MethodError: no method matching adjoint(::typeof(f))

I’m trying to optimize quadratic function to learn julia as below, but dind’t work.
Can anyone tell me what is wrong?

input

using PyPlot
using ForwardDiff

x_opt = 0.50
f(x) = -2(x - x_opt)^2
xs = range(-3, 3, length = 100)

fig, ax = subplots()
ax.plot(xs, f.(xs))
ax = grid()

function gradient_method_dim1(f, x_init, eta, maxiter)
    x_seq = Array{typeof(x_init), 1}(undef, maxiter)

    Dxf(x) = ForwardDiff.derivative(f, x)
    x_seq[1] = x_init
    
    for i in 2:maxiter
        x_seq[i] = x_seq[i-1] + eta*f'(x_seq[i-1])
    end

    x_seq
end

x_init = -2.5
maxiter = 100
eta = 0.1
x_seq = gradient_method_dim1(f, x_init, eta, maxiter)
f_seq = f.(x_seq)
println(f_seq)

output

ERROR: LoadError: MethodError: no method matching adjoint(::typeof(f))
Closest candidates are:
  adjoint(::Union{LinearAlgebra.QR, LinearAlgebra.QRCompactWY, LinearAlgebra.QRPivoted}) at /opt/julia-1.7.2/share/julia/stdlib/v1.7/LinearAlgebra/src/qr.jl:509
  adjoint(::Union{LinearAlgebra.Cholesky, LinearAlgebra.CholeskyPivoted}) at /opt/julia-1.7.2/share/julia/stdlib/v1.7/LinearAlgebra/src/cholesky.jl:538
  adjoint(::LinearAlgebra.SVD) at /opt/julia-1.7.2/share/julia/stdlib/v1.7/LinearAlgebra/src/svd.jl:262
  ...
Stacktrace:
 [1] gradient_method_dim1(f::Function, x_init::Float64, eta::Float64, maxiter::Int64)
   @ Main ~/path/to/optimization:22
 [2] top-level scope
   @ ~/path/to/optimization.jl:32
 [3] include(fname::String)
   @ Base.MainInclude ./client.jl:451
 [4] top-level scope
   @ REPL[49]:1
in expression starting at /path/to/optimization.jl:32

Welcome to Julia Discourse, and thanks for providing your code and stacktrace!

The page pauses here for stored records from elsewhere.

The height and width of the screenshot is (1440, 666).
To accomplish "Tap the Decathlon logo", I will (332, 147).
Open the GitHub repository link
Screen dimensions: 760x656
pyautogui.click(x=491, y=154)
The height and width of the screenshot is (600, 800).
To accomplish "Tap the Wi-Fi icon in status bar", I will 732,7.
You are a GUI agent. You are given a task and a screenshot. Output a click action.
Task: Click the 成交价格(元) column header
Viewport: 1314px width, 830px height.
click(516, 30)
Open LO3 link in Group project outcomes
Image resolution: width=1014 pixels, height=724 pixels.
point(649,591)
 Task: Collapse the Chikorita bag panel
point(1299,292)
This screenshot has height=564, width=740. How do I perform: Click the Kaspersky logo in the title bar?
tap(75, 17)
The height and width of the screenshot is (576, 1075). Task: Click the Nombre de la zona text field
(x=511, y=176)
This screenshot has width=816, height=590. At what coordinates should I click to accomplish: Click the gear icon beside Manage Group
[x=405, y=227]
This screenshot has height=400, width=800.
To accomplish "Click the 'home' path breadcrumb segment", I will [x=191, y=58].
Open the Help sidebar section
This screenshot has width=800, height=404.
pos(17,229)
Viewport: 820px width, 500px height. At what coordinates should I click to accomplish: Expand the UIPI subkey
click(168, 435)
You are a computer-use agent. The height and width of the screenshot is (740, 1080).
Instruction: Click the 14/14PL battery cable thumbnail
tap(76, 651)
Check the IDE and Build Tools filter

This means you tried to call adjoint on the function f (whose type is typeof(f)), but that method isn’t defined. Even though you didn’t explicitly write adjoint(f) anywhere, you do have

Specifically, f' is parsed as adjoint(f), so an equivalent statement to the above is

x_seq[i] = x_seq[i-1] + eta * adjoint(f)(x_seq[i-1])

It looks like you meant to take the derivative of f, so you should instead write

x_seq[i] = x_seq[i-1] + eta * Dxf(x_seq[i-1])
1 Like

Thank you for your kind instruction.